LocalBusiness schema: what it does, what it doesn’t, and the two fields you can’t skip
Schema doesn’t rank you on its own. It removes ambiguity Google would otherwise have to guess at. Two properties are required for Google to accept LocalBusiness schema at all: name and a full PostalAddress object for address. Everything past that is recommended rather than mandatory, but “recommended” is doing real work in that sentence. telephone, geo (latitude and longitude), openingHoursSpecification, url, image, priceRange, and sameAs are the fields that unlock richer search features and stronger entity confidence.
{
“@context”: “https://schema.org”,
“@type”: “ProfessionalService”,
“name”: “[Exact name matching GBP]”,
“image”: “[logo or storefront image URL]”,
“address”: {
“@type”: “PostalAddress”,
“streetAddress”: “[street address]”,
“addressLocality”: “[city]”,
“addressRegion”: “[state or region]”,
“postalCode”: “[postal code]”,
“addressCountry”: “[country code]”
},
“telephone”: “[international format, e.g. +1-555-555-5555]”,
“url”: “[canonical URL]”,
“geo”: {
“@type”: “GeoCoordinates”,
“latitude”: “[lat]”,
“longitude”: “[long]”
},
“openingHoursSpecification”: [
{
“@type”: “OpeningHoursSpecification”,
“dayOfWeek”: [“Monday”, “Tuesday”, “Wednesday”, “Thursday”, “Friday”],
“opens”: “09:00”,
“closes”: “17:00”
}
],
“sameAs”: [
“[Google Business Profile URL]”,
“[Facebook page]”,
“[LinkedIn page]”
]
}
Two mistakes show up constantly. First, using the generic LocalBusiness type when a specific subtype exists: Restaurant, Dentist, ProfessionalService, Plumber. The more specific the type, the clearer the category signal, and category is one of the strongest relevance fields you control directly.
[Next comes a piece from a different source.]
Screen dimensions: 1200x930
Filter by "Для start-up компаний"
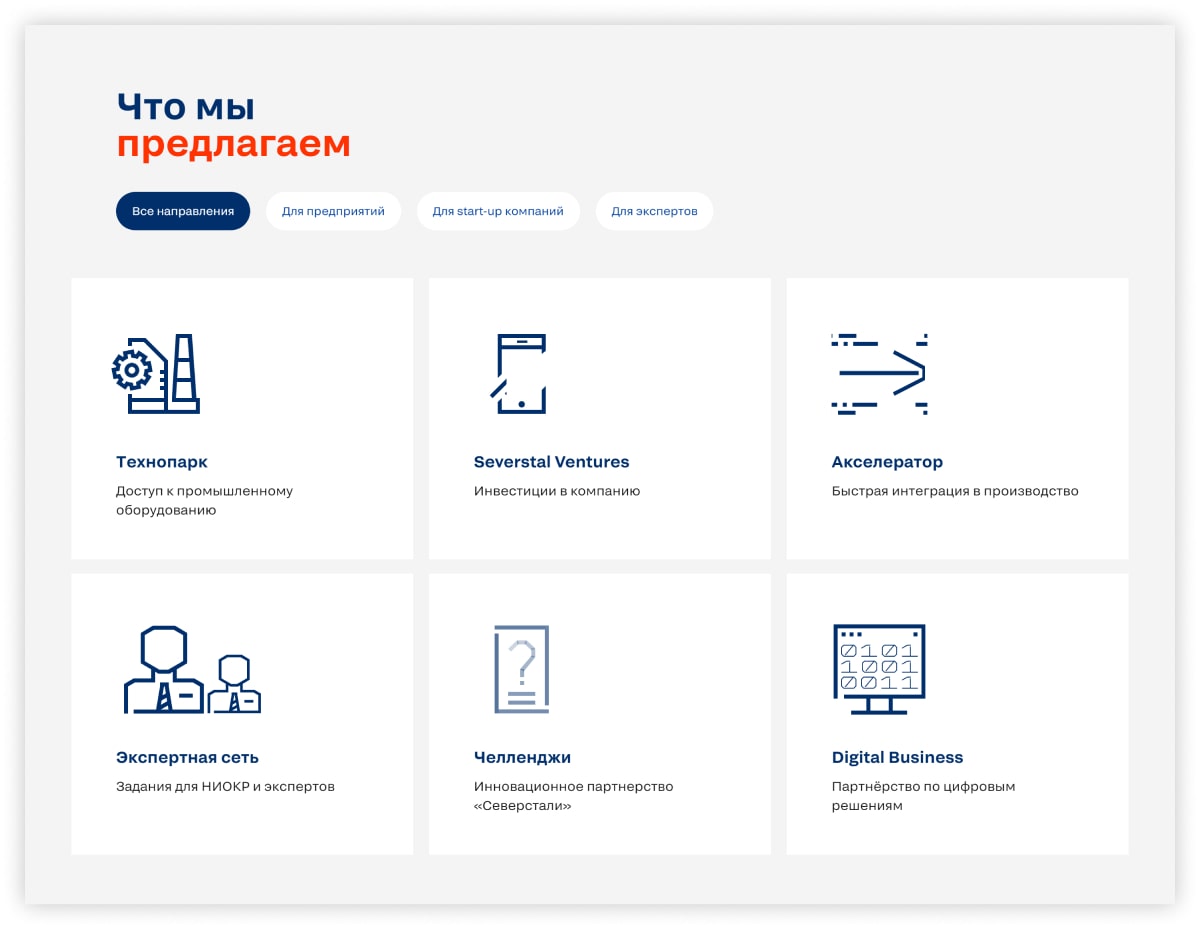tap(498, 211)
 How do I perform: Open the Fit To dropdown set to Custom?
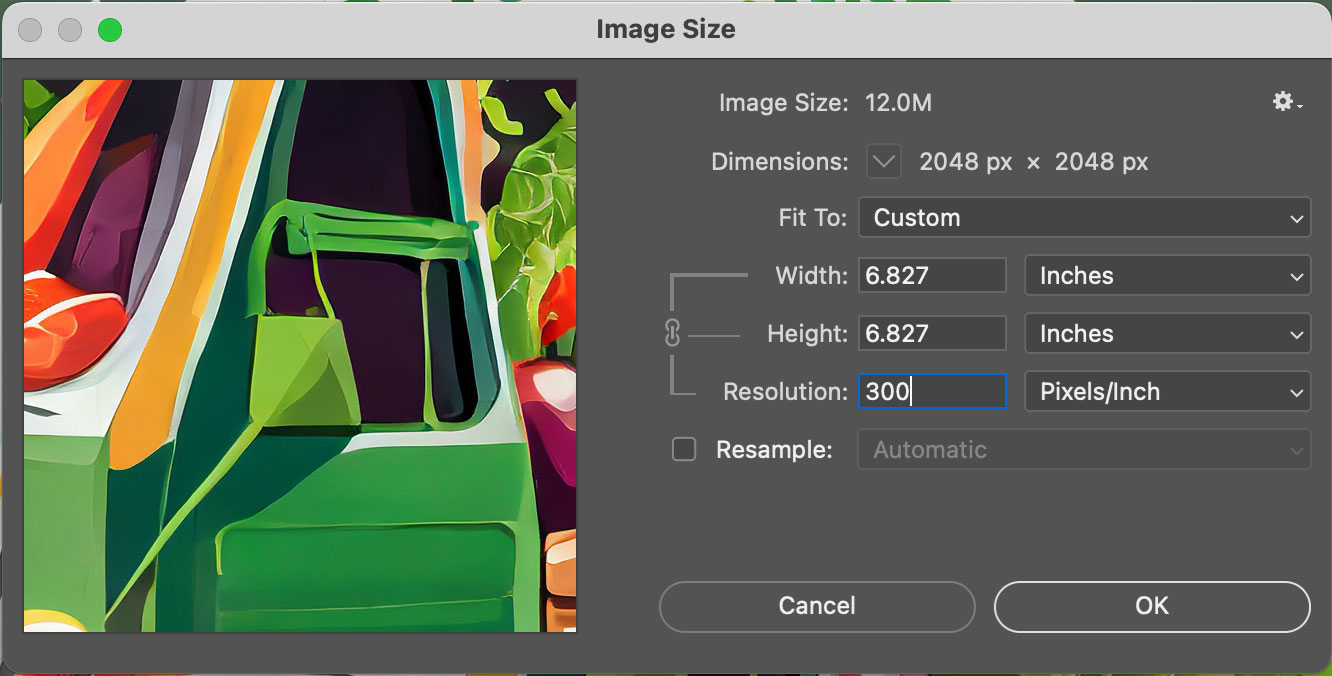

Second, faking aggregateRating. Google’s own guidelines are explicit that review schema is meant for sites reviewing other businesses, not for marking up your own self-reported star rating. If you have three reviews on your own site and 200 on Google, the schema reflects the three. Anything else is a manual action risk, not a growth hack.
For multi-location businesses, never put one schema block covering every location on the homepage. Each location gets its own page, its own NAP, its own geo coordinates, linked back to a parent Organization through parentOrganization. Swapping the city name in duplicated copy doesn’t count as a location page. Google reads that as exactly what it is.
FAQ
Is local SEO different from regular SEO?
Yes. Regular SEO is won mostly through content and backlinks. Local SEO adds proximity, the Google Business Profile, reviews, and citation accuracy as direct ranking factors. A small business can rank locally far faster than it could ever rank for a national term.
Do I need a website for local SEO?
It helps a lot, but the Google Business Profile is what Google ranks and shows in the map pack. A business with a strong profile and no website can still appear locally, though a clear, relevant site strengthens the whole effort and gives you somewhere to convert the visit.
How many reviews do I need to rank?
There is no fixed number. What matters is having more recent, relevant reviews than the businesses you compete with in your area, and keeping them coming. A steady trickle over time beats a sudden burst, which can also look unnatural.
How long does local SEO take to work?
Often one to three months for early movement, faster than most SEO, because profile and review signals respond quickly. Competitive cities take longer, and a brand-new business with no reviews or citations starts further back.
Can I do local SEO myself?
The fundamentals, yes. Claiming and completing the profile, fixing your name, address, and phone data, and building a review habit are all within reach for an owner. Agencies earn their fee in competitive markets, multi-location setups, and ongoing management.